If you're out of the know on Avalon, however, the arguably self-unaware non-musician by his own definition has emerged as the eminent king of all things indulgent and excessive in Hollywood's club scene. A modern-day punk rock and hip hop driven Bacchus, worshipped by asymmetrically coiffed, pre-teen Bacchae.

That is, if you buy into all the hype you hear about him, at least.

“I'm talking about my life and trying to speak the truth as much as I can,” says Avalon of his sometimes, questionable musical intentions. “The shows have kind of turned into a party and I'm expected to bring the party and that's a job I can rise to the occasion for, but I don't think I'm larger than life. I'm happy to be able to do this, I feel blessed.”

Just to be fair, however, he does quickly admit, “I'm not trying to be falsely humble, I think I do what I do better than most.”

With his growing status as a cult icon and symbol of everything that's awesomely cool and entirely wrong with the L.A. music scene, Avalon is also very aware that there is a balance to his success. “The more people want from me and the better it gets – not that I'm complaining – it definitely gets weirder,” he says.

While Avalon doesn't hesitate to share the sometimes sordid details of his personal life through his semi-fictionalized lyrics, he does at times wonder if the wild fantasy party atmosphere he's known for overshadows the very dark and very real undertones to his music.

“I definitely think on the bad nights that it's just a trend,” he says. “I think the older people definitely read more into it but even the people that don't, that's fine too. I've learned in playing shows that there's nothing wrong with going out and having a good time. I just want people to let their guard down a little bit, without getting in too much trouble.”

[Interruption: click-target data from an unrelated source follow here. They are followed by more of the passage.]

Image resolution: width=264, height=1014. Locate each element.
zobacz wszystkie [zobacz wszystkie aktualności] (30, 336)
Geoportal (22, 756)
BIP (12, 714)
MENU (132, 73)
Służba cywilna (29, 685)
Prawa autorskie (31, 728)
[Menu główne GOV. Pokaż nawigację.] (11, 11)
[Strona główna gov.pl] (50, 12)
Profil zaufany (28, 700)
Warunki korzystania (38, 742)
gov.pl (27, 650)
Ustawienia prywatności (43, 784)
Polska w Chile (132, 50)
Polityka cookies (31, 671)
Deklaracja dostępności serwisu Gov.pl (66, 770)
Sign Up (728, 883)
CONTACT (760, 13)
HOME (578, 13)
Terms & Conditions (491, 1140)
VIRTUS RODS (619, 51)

Even for all the cockiness and bravado he exudes when he takes the stage, Avalon still maintains his modesty when talking about himself and his career aspirations. “I never thought of myself as a musician but I go on the road and play every night,” he says. “I don't know if my music will win Grammies, but do I think it's good enough to go up against what's out now? Definitely. And I think I put on a pretty good show.”

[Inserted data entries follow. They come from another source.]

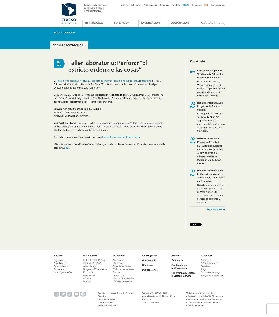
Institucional (93, 23)
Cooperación (180, 23)
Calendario (136, 5)
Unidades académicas (94, 260)
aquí (66, 147)
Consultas (196, 5)
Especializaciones (122, 266)
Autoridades (89, 266)
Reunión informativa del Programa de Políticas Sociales (210, 106)
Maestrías (118, 263)
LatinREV (176, 5)
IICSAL (186, 5)
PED (206, 5)
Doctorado (118, 260)
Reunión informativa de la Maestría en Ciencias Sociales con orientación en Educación (210, 175)
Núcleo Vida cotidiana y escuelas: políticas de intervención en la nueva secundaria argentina (104, 80)
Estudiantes (60, 263)
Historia (87, 278)
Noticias (124, 5)
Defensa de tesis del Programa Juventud (208, 140)
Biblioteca (164, 5)
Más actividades (216, 209)
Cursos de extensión (123, 278)
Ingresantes (60, 260)
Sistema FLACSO (92, 263)
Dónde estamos (209, 263)
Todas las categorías (68, 45)
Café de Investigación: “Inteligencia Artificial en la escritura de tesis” (210, 74)
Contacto (205, 260)
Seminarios (118, 275)
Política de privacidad (108, 305)
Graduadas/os (61, 266)
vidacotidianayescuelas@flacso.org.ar (120, 137)
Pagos (204, 269)
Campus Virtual (218, 5)
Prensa (87, 281)
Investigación (150, 23)
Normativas (89, 275)
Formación (122, 23)
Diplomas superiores (123, 269)
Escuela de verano (122, 281)
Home (57, 32)
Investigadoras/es (63, 272)
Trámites (205, 266)
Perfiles (58, 255)
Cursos (116, 272)
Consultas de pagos (211, 272)
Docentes (59, 269)
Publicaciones (150, 5)
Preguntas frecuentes (212, 275)
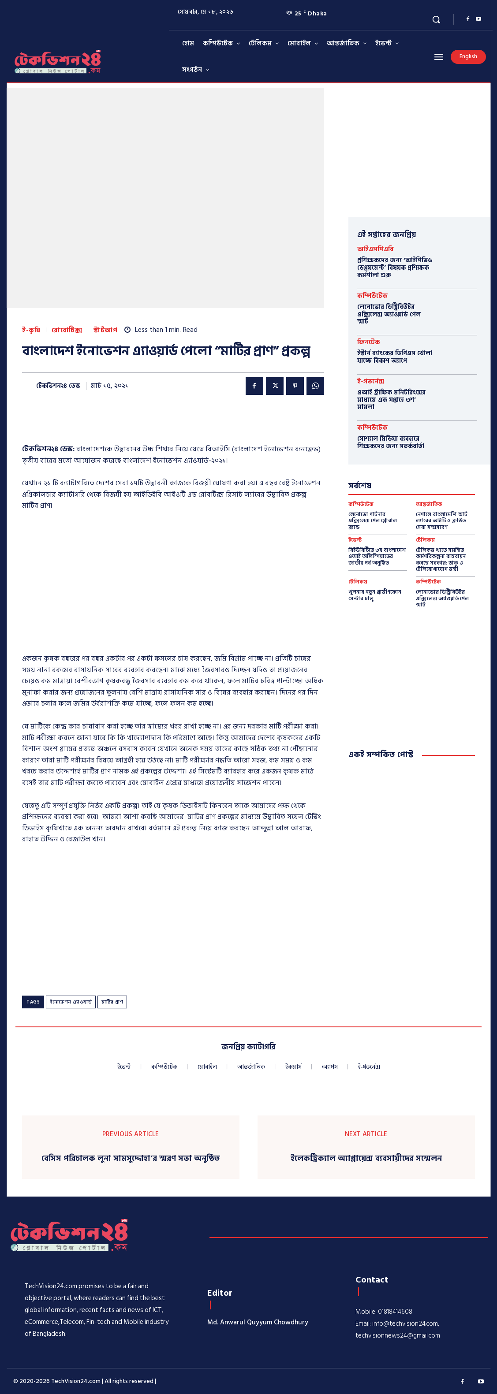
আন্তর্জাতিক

When surrounded by debauchery by profession and falling victim to it by reputation, Avalon admits that staying grounded can be a challenge at times, but luckily he's built a solid social circle to keep things in hand. “You have to know what's important,” he says. “You make so many sacrifices that you have to be careful that you don't end up fucking the people that do care about you just to ride some party wagon for 15 minutes.

“Luckily I have really good friends and people around me so I haven't gotten caught up on this trip. The more people treat me as larger than life, the more I almost retreat into the people around me, so you have to know who your friends are.”

Another lesson that was undoubtedly learned the hard way, Avalon has come a long way from his oft hyped rough beginning to stand before you as a musical mastermind or a tequila-soaked flash in the pan. And really, he's OK with you thinking that he's either.

“Just have a good life and don't believe all the bullshit that they tell you, but make sure that whatever you do, you're willing to pay the consequences,” he says. “I'm paying them every day.”